Printed Text Recognition System for Multi-Script Image

Inderpreet Kaur and Kiran Jot Singh
Department of ECE, Chandigarh University, Gharuan, India
Abstract—Optical Character Recognition system provides transformation of input text into editable form. Multi-script recognition systems are requisite in the countries like India where different people speak different languages in numerous states of country. In the recent time, multi-script recognition is a demanding problem and research work for expansion of optical character recognition scheme for classification of multi-scripts is needed. In this paper, a multi-script recognition system is proposed for the English, Numerals and Gurumukhi scripts.
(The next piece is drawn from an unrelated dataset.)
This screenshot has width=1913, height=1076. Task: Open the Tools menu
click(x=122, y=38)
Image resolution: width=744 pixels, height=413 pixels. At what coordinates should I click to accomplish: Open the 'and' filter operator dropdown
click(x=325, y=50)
For recognition the image is processed through various stages like pre-processing, segmentation, feature extraction, and classification. After binarization of the image, it is segmented using line segmentation, word segmentation and character segmentation techniques of proposed system. Then features like number of holes, and projection histogram profiles are calculated for its classification. The system efficiency is calculated by using test images of different text sizes. Arial font is used for English script and Gurbanikalmi font is used for Gurumukhi script to train the system. Results show that proposed system provides high accuracy. 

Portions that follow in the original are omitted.